Sometimes, whether news is good or bad depends on who's telling it.
While that may hold true mostly for politics and the economy, in IT circles it is something of a rarity. New products and systems generally produce a net gain, either to efficiency or productivity or a combination of both. Except when it comes to the cloud.
Take the pair of cloud research reports that came out over the past month. In one, we have Wavelength Market Analytics and Winn Technology Group touting projections that the cloud will represent some 30 percent of all IT activity by 2015, up from 10 percent today.
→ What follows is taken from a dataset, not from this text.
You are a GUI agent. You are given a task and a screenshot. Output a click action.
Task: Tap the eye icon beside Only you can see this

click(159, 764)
That figure is buttressed with estimates that 58 percent of medium and large organizations are already using the cloud or are in the heavy planning stage.
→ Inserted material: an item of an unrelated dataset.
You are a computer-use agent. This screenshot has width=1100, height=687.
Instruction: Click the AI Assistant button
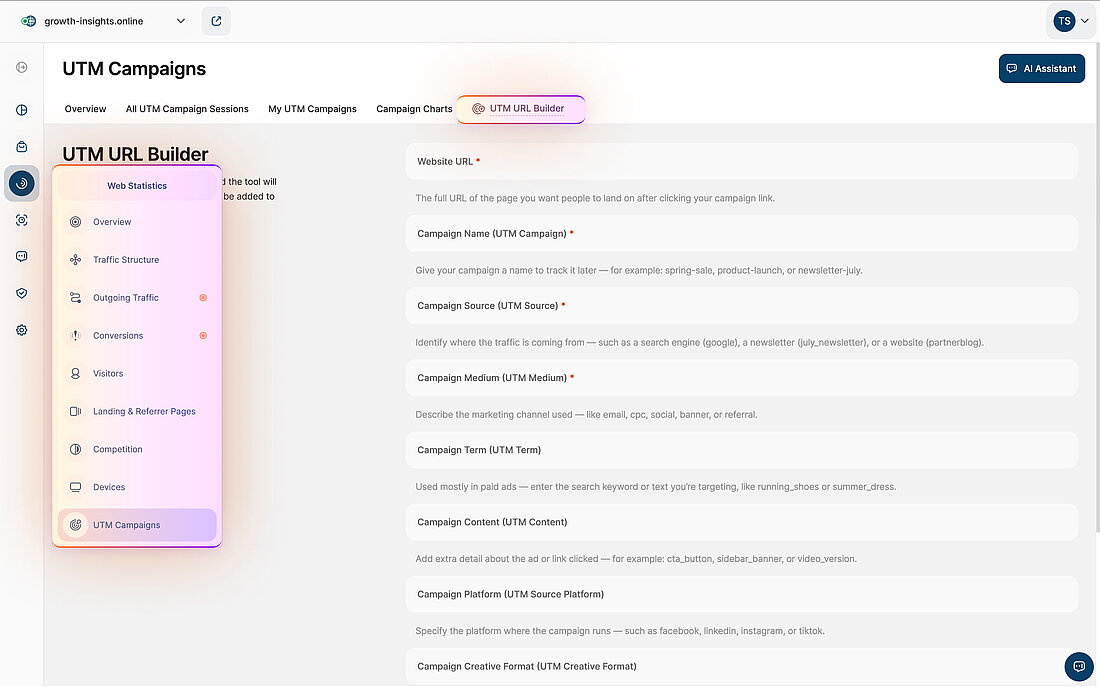(1042, 68)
Now let's take a look at another report, this one from CDW, which states that 28 percent of U.S. organizations are using the cloud (not a contradiction considering Wavelength/Winn included both current users and near-future users), but alas most are not planning to devote more than a third of the IT budget to the cloud by 2016. What's more, the vast majority of cloud users today are onboard with only a single application.
So which is it? Should we be pleased that the cloud will represent a third of IT activity within four or five years? Or depressed by it?
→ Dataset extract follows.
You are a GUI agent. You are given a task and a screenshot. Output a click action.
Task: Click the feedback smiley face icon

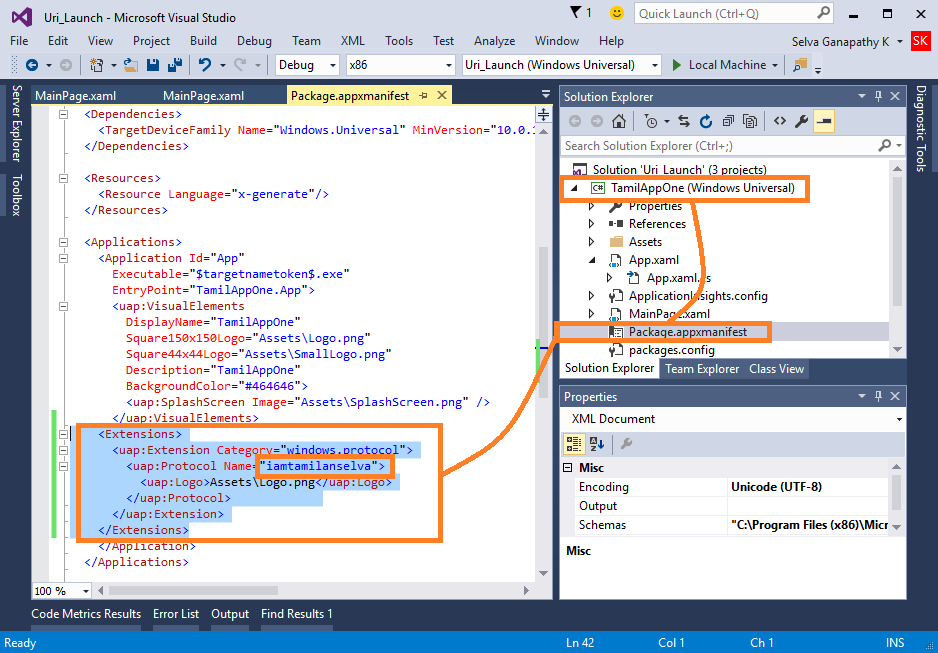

If one conclusion can be drawn at this point it's that the cloud is likely to stick around for a while. As IBM found out in a recent survey of more than 3,000 CIOs around the world, cloud computing has jumped to the 60 percent level on deployment priority lists, up from 33 percent two years ago. That puts it at the same level as business process management and only slightly behind major efforts like business intelligence and virtualization. To me, that indicates that the details may change, but cloud computing as a technology movement is here to stay.
If anything, though, IT can be faulted for getting caught up in the excitement over new technologies from time to time. Fear of being left behind tends to produce group-think that propels certain technologies to the forefront even if the details haven't been fully worked out (SOA anyone?).
Perhaps it's time we started to shift our attention away from bright, shiny labels and focus more on solutions that actually save money, improve performance and reduce complexity in data environments. Anything that can meet those criteria deserves your attention, no matter what it's called.